Stock vs Broth
For someone interested in knowing which is which in the culinary word, this article can help by showing the difference between stock and broth. Let us have a look at the definition given by the Oxford dictionary for both words. Stock is a liquid made by cooking bones, meat, fish, or vegetables slowly in water, used as a base for the preparation of soup, gravy, or sauces; Broth is a soup consisting of meat or vegetables cooked in stock, sometimes thickened with barley or other cereals. The two words stock and broth might appear similar in the sense, but they have some differences between them. The difference between stock and broth can be attributed to the factor of discerning palates. Broth is only used as a noun. Stock is used as a noun, verb and also as an adjective.
What is Stock?
The main ingredient of stock is the animal bones in food items such as beef, chicken and fish. Stock involves gradual heating over a low flame for several hours. The heating process in the case of stock should ensure that the water used is not boiled. Stock is preferred as a base for several soups and sauces. Stock is not subdued in its making. Stock is characterized by different texture. The collagen of the bones adds to the flavor of the preparation. Stock refers to the liquid that is left behind in the pot after boiling meat, fish or vegetables after straining. Chefs say that trimmings of meat, fish and vegetables can be used along with bones in the preparation of stock. Bones are used in the preparation of stock. In the making of stock, animal protein is not used. Chefs do not consider stock as a finished product. In fact, stock is used only for the making of sauce and soups.
What is Broth?
Broth, on the contrary to stock, is made mostly of meat. The cooking method of broth is also different to that of stock. Broth should be cooked in such a way that it forms a softer texture. Broth is not used as a base in the soups and sauces. Unlike stock, broth is more subdued in its making. Broth, in contrast to stock, is semi-solid and jelly in appearance and has mouth feel as well.

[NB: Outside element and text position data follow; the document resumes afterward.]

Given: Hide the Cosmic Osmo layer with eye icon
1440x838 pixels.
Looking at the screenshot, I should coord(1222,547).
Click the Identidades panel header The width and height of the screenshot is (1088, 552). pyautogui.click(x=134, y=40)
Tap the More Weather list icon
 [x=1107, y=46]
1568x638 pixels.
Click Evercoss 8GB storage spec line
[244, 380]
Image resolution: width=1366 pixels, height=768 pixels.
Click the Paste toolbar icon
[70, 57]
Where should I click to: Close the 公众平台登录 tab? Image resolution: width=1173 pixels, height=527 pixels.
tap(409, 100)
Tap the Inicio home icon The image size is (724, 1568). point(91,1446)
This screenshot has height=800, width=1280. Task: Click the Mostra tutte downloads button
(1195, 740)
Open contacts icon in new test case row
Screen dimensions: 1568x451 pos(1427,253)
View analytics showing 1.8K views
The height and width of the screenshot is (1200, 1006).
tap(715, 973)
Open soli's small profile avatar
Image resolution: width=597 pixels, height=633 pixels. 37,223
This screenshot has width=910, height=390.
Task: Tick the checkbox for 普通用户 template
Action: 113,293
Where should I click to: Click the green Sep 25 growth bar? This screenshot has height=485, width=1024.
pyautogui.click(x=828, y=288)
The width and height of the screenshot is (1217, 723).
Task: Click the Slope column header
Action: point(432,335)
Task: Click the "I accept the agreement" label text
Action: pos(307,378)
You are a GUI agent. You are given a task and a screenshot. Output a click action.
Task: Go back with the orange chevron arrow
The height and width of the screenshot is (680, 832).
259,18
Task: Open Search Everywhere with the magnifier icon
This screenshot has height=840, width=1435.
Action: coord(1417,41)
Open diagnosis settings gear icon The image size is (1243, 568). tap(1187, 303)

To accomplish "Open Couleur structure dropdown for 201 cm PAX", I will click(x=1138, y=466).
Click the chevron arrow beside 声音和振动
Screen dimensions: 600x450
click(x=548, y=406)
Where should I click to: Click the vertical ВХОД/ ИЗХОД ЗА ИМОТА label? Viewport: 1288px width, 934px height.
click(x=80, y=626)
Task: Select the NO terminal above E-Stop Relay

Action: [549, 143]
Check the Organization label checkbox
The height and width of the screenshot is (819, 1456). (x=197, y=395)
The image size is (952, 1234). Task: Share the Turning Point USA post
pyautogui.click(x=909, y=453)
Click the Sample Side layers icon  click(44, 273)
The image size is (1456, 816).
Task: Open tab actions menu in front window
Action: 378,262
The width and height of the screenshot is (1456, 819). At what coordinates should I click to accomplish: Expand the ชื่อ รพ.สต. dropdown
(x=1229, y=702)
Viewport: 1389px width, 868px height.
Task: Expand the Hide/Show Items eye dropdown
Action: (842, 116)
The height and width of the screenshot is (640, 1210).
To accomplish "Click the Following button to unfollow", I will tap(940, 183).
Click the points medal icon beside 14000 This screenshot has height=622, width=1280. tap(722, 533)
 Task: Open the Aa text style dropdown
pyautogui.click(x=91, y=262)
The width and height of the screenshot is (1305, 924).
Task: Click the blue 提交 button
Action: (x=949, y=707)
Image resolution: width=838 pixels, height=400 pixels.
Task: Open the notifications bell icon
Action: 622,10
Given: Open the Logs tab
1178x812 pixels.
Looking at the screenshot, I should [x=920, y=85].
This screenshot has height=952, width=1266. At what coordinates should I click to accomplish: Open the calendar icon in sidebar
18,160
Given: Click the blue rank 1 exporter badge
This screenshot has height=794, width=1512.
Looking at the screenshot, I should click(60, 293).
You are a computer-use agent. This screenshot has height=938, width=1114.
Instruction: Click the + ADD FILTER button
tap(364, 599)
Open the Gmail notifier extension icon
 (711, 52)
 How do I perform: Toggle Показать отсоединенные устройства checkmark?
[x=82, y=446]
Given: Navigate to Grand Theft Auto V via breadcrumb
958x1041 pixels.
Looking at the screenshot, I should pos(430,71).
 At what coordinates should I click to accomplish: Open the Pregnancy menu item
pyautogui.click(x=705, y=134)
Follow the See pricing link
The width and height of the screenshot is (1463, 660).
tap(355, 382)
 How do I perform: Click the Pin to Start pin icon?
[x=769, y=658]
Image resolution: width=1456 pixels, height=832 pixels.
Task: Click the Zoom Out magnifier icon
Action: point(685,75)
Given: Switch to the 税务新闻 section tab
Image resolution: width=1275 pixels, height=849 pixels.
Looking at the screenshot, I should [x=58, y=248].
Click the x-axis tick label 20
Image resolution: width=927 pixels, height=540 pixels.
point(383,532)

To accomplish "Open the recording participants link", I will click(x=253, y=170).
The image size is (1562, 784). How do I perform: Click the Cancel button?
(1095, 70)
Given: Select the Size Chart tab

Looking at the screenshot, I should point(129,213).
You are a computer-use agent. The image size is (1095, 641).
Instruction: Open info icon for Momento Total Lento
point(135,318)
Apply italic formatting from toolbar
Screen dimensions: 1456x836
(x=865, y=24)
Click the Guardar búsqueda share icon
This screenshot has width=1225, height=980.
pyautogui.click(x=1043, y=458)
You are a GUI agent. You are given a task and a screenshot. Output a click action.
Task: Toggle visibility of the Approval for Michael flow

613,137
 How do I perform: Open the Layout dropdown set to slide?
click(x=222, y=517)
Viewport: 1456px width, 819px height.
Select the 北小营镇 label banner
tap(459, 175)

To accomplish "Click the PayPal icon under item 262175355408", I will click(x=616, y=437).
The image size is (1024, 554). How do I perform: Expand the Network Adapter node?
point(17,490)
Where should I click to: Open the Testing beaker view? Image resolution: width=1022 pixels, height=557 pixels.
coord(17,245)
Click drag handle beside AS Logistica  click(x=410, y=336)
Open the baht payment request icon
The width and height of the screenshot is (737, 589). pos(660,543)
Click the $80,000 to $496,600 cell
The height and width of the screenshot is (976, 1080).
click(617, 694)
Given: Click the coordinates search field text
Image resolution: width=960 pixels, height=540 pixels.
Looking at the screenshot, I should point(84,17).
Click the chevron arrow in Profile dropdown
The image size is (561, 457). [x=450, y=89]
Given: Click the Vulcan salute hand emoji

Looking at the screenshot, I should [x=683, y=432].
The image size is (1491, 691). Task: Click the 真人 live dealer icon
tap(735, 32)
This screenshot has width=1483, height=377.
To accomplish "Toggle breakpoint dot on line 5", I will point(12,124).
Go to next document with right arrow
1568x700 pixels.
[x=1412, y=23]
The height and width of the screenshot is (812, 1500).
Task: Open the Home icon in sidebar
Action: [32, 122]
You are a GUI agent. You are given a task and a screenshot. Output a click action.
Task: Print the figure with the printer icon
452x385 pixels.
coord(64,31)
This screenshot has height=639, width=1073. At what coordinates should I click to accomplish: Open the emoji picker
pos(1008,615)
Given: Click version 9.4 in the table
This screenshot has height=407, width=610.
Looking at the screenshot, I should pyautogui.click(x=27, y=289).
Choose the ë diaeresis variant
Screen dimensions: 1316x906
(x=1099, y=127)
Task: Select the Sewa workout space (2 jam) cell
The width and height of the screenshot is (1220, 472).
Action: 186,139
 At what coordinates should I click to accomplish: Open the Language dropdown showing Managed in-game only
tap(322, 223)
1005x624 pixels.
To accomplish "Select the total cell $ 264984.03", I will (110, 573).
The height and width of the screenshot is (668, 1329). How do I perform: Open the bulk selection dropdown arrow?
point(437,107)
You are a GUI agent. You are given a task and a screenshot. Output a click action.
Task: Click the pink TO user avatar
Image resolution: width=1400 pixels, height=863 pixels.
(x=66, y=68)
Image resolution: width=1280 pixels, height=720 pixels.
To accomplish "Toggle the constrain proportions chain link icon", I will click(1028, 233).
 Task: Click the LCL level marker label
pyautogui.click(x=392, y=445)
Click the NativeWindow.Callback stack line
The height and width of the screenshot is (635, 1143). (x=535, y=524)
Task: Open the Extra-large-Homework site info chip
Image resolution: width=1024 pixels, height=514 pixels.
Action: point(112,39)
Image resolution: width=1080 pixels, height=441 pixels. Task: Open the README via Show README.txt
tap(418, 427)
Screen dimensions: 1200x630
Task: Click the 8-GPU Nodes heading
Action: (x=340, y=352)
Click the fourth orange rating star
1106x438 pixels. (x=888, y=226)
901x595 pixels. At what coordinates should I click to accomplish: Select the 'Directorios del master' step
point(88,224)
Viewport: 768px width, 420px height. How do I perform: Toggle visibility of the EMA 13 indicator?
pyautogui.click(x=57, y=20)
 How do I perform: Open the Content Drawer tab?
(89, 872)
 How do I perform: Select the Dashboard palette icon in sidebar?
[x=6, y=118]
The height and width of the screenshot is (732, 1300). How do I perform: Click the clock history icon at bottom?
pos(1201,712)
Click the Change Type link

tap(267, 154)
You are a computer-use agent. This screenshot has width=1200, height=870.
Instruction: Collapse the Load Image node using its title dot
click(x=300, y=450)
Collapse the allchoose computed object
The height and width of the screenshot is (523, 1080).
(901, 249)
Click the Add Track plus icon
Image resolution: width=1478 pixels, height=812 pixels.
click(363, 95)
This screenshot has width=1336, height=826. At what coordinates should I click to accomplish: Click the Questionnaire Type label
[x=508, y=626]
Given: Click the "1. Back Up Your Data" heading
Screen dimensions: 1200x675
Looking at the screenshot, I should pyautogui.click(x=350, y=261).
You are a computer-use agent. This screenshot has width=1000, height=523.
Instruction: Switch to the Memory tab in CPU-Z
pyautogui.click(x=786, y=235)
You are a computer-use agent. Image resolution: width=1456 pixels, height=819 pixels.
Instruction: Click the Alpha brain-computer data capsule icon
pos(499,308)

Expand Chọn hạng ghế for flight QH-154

Broth is defined by noted chefs as the liquid that is left behind in the pot after boiling meat, fish or vegetables. It can also be a combination of fish and vegetables or meat and vegetables for that matter. While stock uses bones, bones are not usually used in the preparation of broth. Only meat is used in the preparation of broth. Animal protein is used mostly in the preparation of broth. Chefs consider broth as a finished product.
What is the difference between Stock and Broth?
• Stock uses animal bones, but broth does not use animal bones. Broth is made mostly of meat.
• Stock involves gradual heating over a low flame for several hours. Broth should be cooked in such a way that it forms a softer texture.
• From the two, only stock is used as a base in the soups and sauces. It is in fact, the only use of stock.
• Chefs consider broth as a finished product. They do not consider stock as a finished product.
These are the main differences between stock and broth.